40 reviews1 follower
October 31, 2023
Firstly, this book could really have used someone looking over it before it went to print. There are many punctuation errors, grammar errors, etc. … there’s even a sentence that is cut off in the middle by the author starting another sentence. I get that mistakes happen, but this is way too many to write off as simple “they just happened to miss it”. I don’t know if Self thought the book didn’t need an editor/beta reader or if he just had the worst one of all time, but it makes the book difficult to read and it makes me not trust the information in the book since he can’t even be bothered to fix simple mistakes.

Moving on… there’s not really any structure to this book. It reads more like a list of facts Self thought people should know, with no rhyme or reason as to why certain things are grouped together. I purchased this book expecting it would help teach me before my new position as assistant manager, but I just ended up far more confused than before.
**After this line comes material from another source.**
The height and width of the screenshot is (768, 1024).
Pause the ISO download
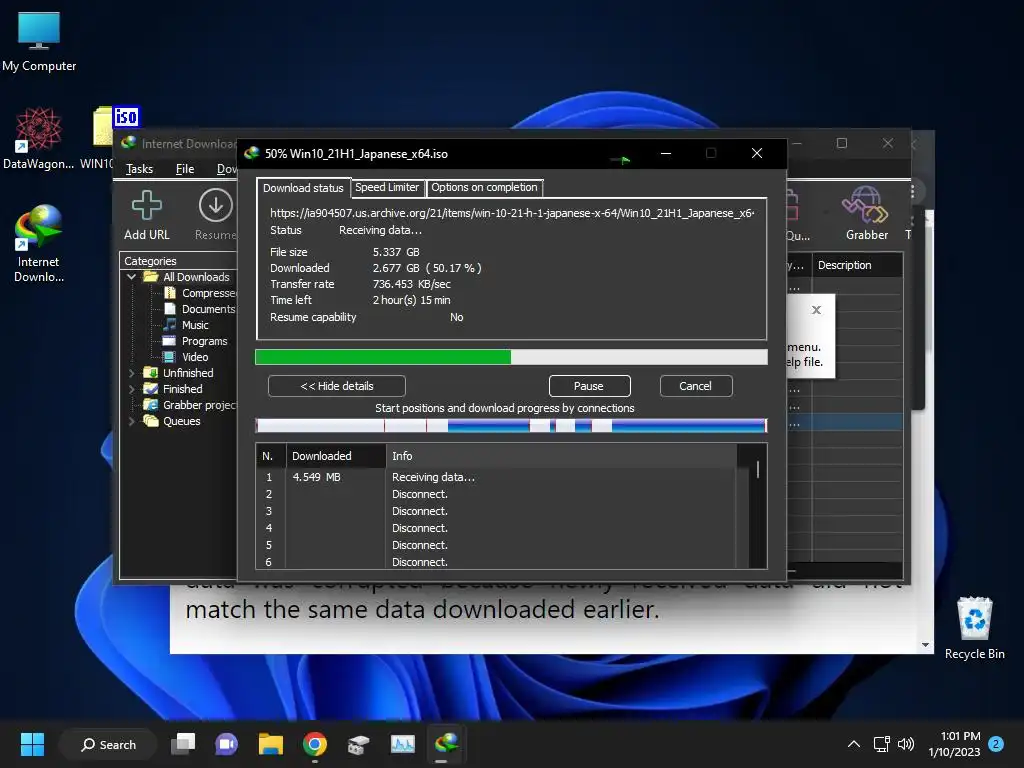point(589,386)
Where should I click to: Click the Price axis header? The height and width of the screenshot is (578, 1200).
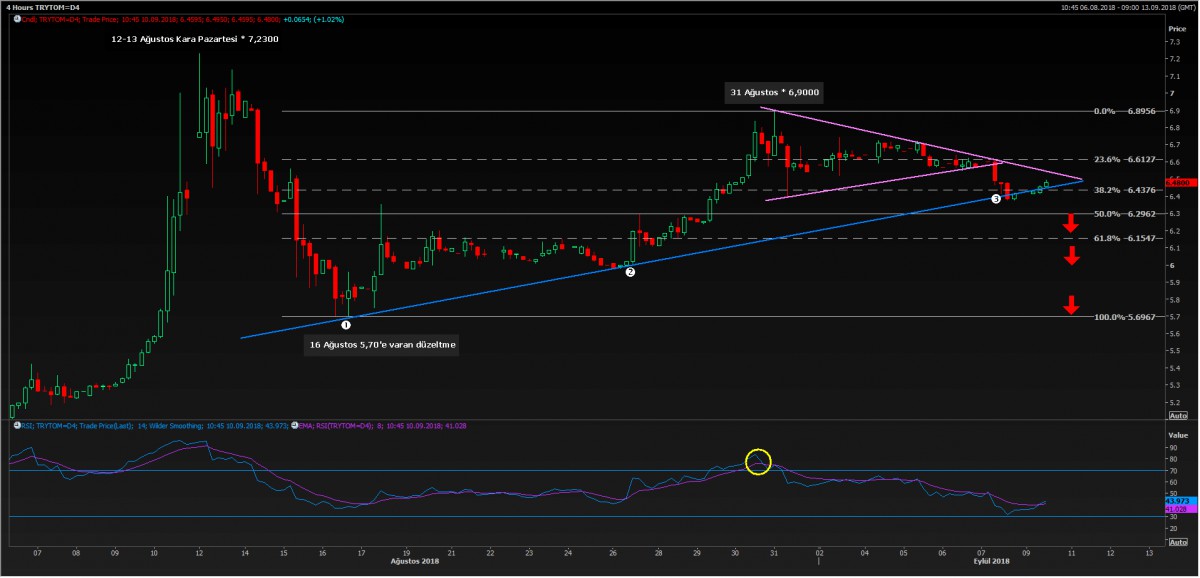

It’s also somewhat misogynistic with Self constantly referring to managers with exclusively male pronouns, and anyone in a serving role with female pronouns. I get that Self probably grew up in a different time, but it’s really not that difficult to replace them with gender-neutral pronouns so we can all feel included. It’s to the point where I can tell Self or anyone who thought this was an excellent book would probably write me off as being some ridiculous leftist obsessed with pronouns rather than someone who sees the underlying problem of only referring to serving roles as female and anything with any authority as male, because his outdated views definitely come through in the writing.

All of that being said, there were a few helpful tips I gleaned from the book, and it’s not *totally* unsalvageable… but I wish I had known this was the route Self was going before I had spent any money on it. I don’t know if having a PhD makes you believe you can do anything, including write a book with (seemingly) no one going over it beforehand, but it’s not a good look, and Self has lost a lot of credibility with me about this field, no matter how many years of experience he’s had in it.